● **RECORDS PROVIDED**
▼

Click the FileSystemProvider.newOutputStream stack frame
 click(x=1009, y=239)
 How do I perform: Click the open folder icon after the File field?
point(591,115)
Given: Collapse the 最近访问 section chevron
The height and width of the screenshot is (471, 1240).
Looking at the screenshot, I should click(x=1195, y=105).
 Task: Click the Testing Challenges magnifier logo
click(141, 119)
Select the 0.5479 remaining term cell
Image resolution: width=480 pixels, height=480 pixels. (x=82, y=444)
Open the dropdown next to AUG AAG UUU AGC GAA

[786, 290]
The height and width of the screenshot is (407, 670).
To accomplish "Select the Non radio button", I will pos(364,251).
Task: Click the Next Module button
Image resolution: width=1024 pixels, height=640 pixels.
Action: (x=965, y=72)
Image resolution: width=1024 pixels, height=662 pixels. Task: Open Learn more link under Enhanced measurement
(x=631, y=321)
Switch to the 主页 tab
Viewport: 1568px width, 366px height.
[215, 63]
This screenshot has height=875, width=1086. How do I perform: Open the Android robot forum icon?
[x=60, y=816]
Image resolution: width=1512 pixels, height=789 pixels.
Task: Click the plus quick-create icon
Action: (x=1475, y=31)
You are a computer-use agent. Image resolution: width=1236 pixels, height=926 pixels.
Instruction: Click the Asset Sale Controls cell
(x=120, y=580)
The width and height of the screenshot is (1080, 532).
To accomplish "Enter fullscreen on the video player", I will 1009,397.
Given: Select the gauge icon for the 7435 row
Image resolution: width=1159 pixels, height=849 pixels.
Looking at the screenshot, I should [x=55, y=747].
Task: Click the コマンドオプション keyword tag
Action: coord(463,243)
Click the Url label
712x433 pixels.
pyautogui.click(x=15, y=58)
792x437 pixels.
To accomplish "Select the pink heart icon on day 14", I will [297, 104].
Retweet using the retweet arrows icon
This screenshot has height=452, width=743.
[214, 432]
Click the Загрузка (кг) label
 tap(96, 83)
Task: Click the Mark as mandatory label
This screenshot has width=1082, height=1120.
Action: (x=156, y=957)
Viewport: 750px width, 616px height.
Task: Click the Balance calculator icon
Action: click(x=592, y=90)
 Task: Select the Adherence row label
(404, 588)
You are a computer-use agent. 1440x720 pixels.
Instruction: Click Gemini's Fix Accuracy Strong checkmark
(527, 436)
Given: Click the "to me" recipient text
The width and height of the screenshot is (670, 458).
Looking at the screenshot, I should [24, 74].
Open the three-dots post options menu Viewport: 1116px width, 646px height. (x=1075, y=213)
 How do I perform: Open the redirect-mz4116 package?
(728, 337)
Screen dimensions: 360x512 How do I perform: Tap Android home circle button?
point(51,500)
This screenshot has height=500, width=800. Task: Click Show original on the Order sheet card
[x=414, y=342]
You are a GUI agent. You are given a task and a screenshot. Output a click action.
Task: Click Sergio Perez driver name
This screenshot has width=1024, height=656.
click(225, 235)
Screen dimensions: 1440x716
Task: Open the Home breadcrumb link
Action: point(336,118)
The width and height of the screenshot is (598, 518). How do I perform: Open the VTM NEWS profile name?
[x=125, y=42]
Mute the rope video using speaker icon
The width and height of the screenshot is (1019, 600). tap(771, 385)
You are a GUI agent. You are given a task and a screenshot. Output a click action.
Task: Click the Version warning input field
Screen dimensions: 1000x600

▲

● **AIM OF THE TASK**
Please return the full set of records exactly as given above.

● **WRITTEN ANSWER**
Click the FileSystemProvider.newOutputStream stack frame
 click(x=1009, y=239)
 How do I perform: Click the open folder icon after the File field?
point(591,115)
Given: Collapse the 最近访问 section chevron
The height and width of the screenshot is (471, 1240).
Looking at the screenshot, I should click(x=1195, y=105).
 Task: Click the Testing Challenges magnifier logo
click(141, 119)
Select the 0.5479 remaining term cell
Image resolution: width=480 pixels, height=480 pixels. (x=82, y=444)
Open the dropdown next to AUG AAG UUU AGC GAA

[786, 290]
The height and width of the screenshot is (407, 670).
To accomplish "Select the Non radio button", I will pos(364,251).
Task: Click the Next Module button
Image resolution: width=1024 pixels, height=640 pixels.
Action: (x=965, y=72)
Image resolution: width=1024 pixels, height=662 pixels. Task: Open Learn more link under Enhanced measurement
(x=631, y=321)
Switch to the 主页 tab
Viewport: 1568px width, 366px height.
[215, 63]
This screenshot has height=875, width=1086. How do I perform: Open the Android robot forum icon?
[x=60, y=816]
Image resolution: width=1512 pixels, height=789 pixels.
Task: Click the plus quick-create icon
Action: (x=1475, y=31)
You are a computer-use agent. Image resolution: width=1236 pixels, height=926 pixels.
Instruction: Click the Asset Sale Controls cell
(x=120, y=580)
The width and height of the screenshot is (1080, 532).
To accomplish "Enter fullscreen on the video player", I will 1009,397.
Given: Select the gauge icon for the 7435 row
Image resolution: width=1159 pixels, height=849 pixels.
Looking at the screenshot, I should [x=55, y=747].
Task: Click the コマンドオプション keyword tag
Action: coord(463,243)
Click the Url label
712x433 pixels.
pyautogui.click(x=15, y=58)
792x437 pixels.
To accomplish "Select the pink heart icon on day 14", I will [297, 104].
Retweet using the retweet arrows icon
This screenshot has height=452, width=743.
[214, 432]
Click the Загрузка (кг) label
 tap(96, 83)
Task: Click the Mark as mandatory label
This screenshot has width=1082, height=1120.
Action: (x=156, y=957)
Viewport: 750px width, 616px height.
Task: Click the Balance calculator icon
Action: click(x=592, y=90)
 Task: Select the Adherence row label
(404, 588)
You are a computer-use agent. 1440x720 pixels.
Instruction: Click Gemini's Fix Accuracy Strong checkmark
(527, 436)
Given: Click the "to me" recipient text
The width and height of the screenshot is (670, 458).
Looking at the screenshot, I should [24, 74].
Open the three-dots post options menu Viewport: 1116px width, 646px height. (x=1075, y=213)
 How do I perform: Open the redirect-mz4116 package?
(728, 337)
Screen dimensions: 360x512 How do I perform: Tap Android home circle button?
point(51,500)
This screenshot has height=500, width=800. Task: Click Show original on the Order sheet card
[x=414, y=342]
You are a GUI agent. You are given a task and a screenshot. Output a click action.
Task: Click Sergio Perez driver name
This screenshot has width=1024, height=656.
click(225, 235)
Screen dimensions: 1440x716
Task: Open the Home breadcrumb link
Action: point(336,118)
The width and height of the screenshot is (598, 518). How do I perform: Open the VTM NEWS profile name?
[x=125, y=42]
Mute the rope video using speaker icon
The width and height of the screenshot is (1019, 600). tap(771, 385)
You are a GUI agent. You are given a task and a screenshot. Output a click action.
Task: Click the Version warning input field
Screen dimensions: 1000x600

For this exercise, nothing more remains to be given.